Pada sebuah diskusi melalui Instagram Live bersama Nulis Buku, mas Yoga mengatakan kalau dia memperhatikan judul yang aku baca. “Bacaanmu reno-reno ya, Hes.” Iya, kalau diamati memang demikian. Dari unggahan Instagram Story maupun Instagram Feed, teman-teman bisa melihat judul apa yang sedang kulahap. Kadang aku fokus pada satu topik, tapi lain waktu bisa berbelok ke topik lain.
Aku cuma melunasi rasa penasaran yang bergelayut dalam kepala dengan membaca apapun yang menarik. Membaca tanpa adanya beban untuk memberikan impresi kepada orang lain. Aku membaca sebagai cara membuat diri sendiri bahagia.
Untuk yang membaca buku-buku filsafat, bukanlah hal yang baru untuk mengetahui bahwa setiap cabang keilmuan saling berkaitan. Membaca tentang behavioral economy rupanya ada kaitannya dengan psikologi. Bicara tentang ekologi ternyata bisa juga sambil membahas isu feminisme (dan menjadi ecofeminism). Mendiversifikasi bacaan membantuku memahami hal-hal di luar sana. Kalau bisa dianalogikan, to read diverse is to look something in 3 dimensional like a ball, not 2dimensional circle.
Kembali lagi pada pertanyaan semula, apakah perlu mendiversifikasi bacaan? Perlu. And by read anything that catch my attention is my own way to read diverse.

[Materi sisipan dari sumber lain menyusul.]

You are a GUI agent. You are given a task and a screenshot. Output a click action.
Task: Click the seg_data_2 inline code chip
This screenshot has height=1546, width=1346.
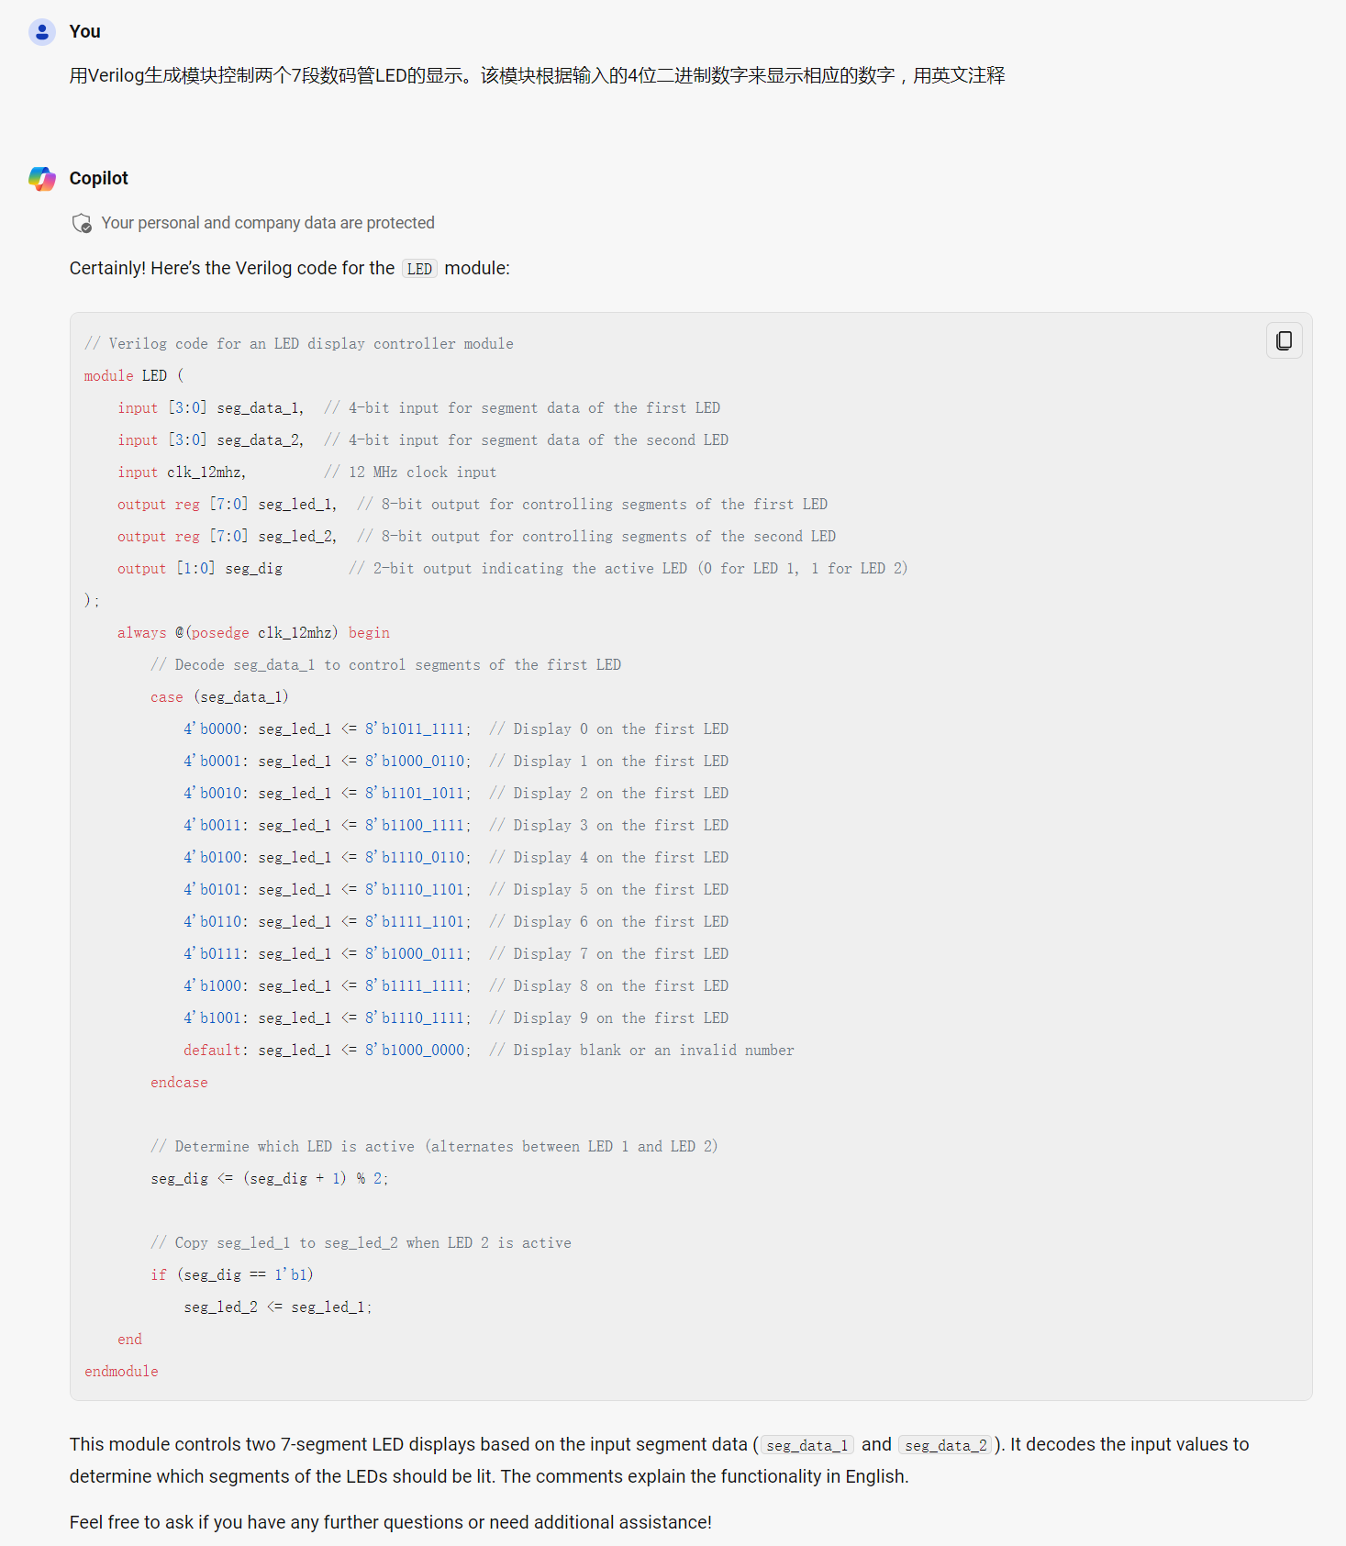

(Jadi, jangan heran kalau melihat rak Currently Reading di Goodreadsku yang… nggak karuan ehehe)
— September 25, 2021
Yayy Hesti salah satu sumber yang bikin bacaanku yang cukup nano-nano alias beragam! Hihi. Rasa penasaran tuh emang “berbahaya”, ya. Bisa membawa kita ke berbagai judul buku. 😀
“Mendiversifikasi bacaan membantuku memahami hal-hal di luar sana.” Suka banget sama kalimat ini, Hes!
*ttd, yang kaget lihat currently reading-mu sebanyak itu* (ya tahu, banyak, tapi nggak nyangka segitu juga jumlahnya hahahaha)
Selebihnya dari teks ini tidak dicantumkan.